Which stages of schooling does the essay below name, in the order they appear?
--- Start of EXTRACT ---
Showing posts with label Fresno Bee. Show all posts
Showing posts with label Fresno Bee. Show all posts

Saturday, October 30, 2010

Something To Say

By Pat Browning


Growing up, I thought everything had been written. Who could top the King James Version of the Bible, the plays of Shakespeare, the novels of Charles Dickens?

In grade school, a teacher stood at her desk and read Longfellow’s poem “Evangeline” to us. I sighed and cried over it, but I thought of it as a fairy tale, not a story about real people. It would be years before I met Cajuns who lived on a Louisiana bayou, the poem made flesh, so to speak.

In junior high school the boys lined up for Zane Grey’s westerns even though the teachers didn’t accept book reports on such novels. I would be middle-aged before I read a Zane Grey book and realized what a good writer he really was.

In high school English class we read Beowulf, the Old English epic poem by an anonymous poet, and Canterbury Tales by Chaucer. Chaucer’s language fascinated me. I still remember “Whan that aprill with his shoures soote/The droghts of march hath perced to the roote.” Translation: “When April with his showers sweet with fruit/The drought of March has pierced unto the root.” Not nearly as musical as the original, and loooooong before my time.

In college I was put into an advanced freshman English class where we each got to choose one book to study for an entire semester. I chose John Steinbeck’s THE GRAPES OF WRATH, probably because the novel and movie were only whispered about in Oklahoma. I fell in love with Steinbeck’s writing and eventually read everything he wrote, but at the time GRAPES OF WRATH had nothing to do with me. I didn’t know any of those people.

The day would come when I moved to the part of California where Steinbeck lived while getting material for his novel. I would end up working on the local newspaper with a woman whose family had come from Oklahoma just like the Joads, and lived in an Okie camp, just like the Joads. She was a good writer and a good friend whose mantra – “The Lord will provide” – comes to mind almost daily.

Tme and fate led me to Dorothy Baker, who was beyond famous when I met her in late l962. Baker had literally been there and done that in the literary world. In Paris she had met and married Howard Baker, a poet, critic and novelist who became a citrus rancher in the rural Fresno area.

The Bakers taught and wrote, together and separately, but it was Dorothy Baker’s 1938 novel, YOUNG MAN WITH A HORN, that really made a splash. Loosely based on the life of jazz musician Bix Beiderbecke, it became one of 1950’s hit movies. She was back on the citrus ranch when she wrote her fourth novel, CASSANDRA AT THE WEDDING, the story of a young woman who tries to sabotage her twin sister’s wedding.
--- End of EXTRACT ---
--- Start of DATA SEGMENT ---
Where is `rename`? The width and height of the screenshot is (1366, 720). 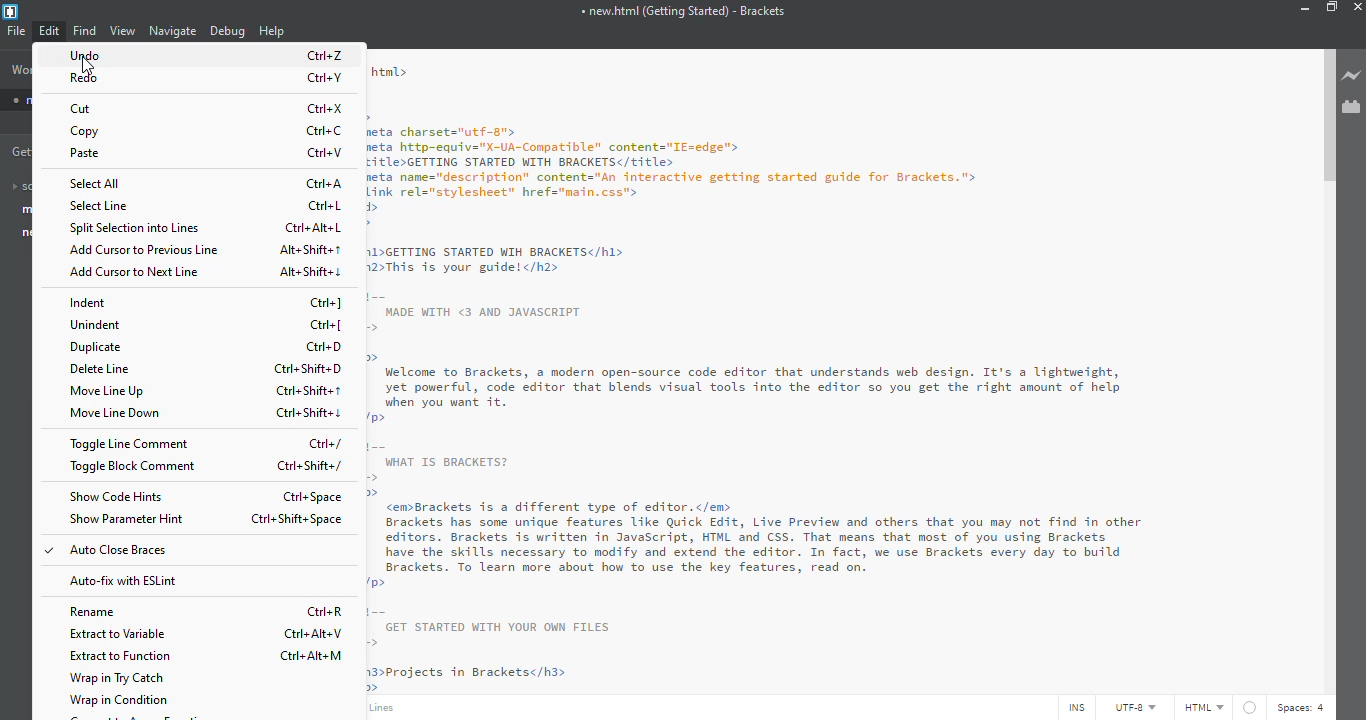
--- End of DATA SEGMENT ---
• **SOLUTION TO THIS EXERCISE**
Grade school, junior high school, high school, college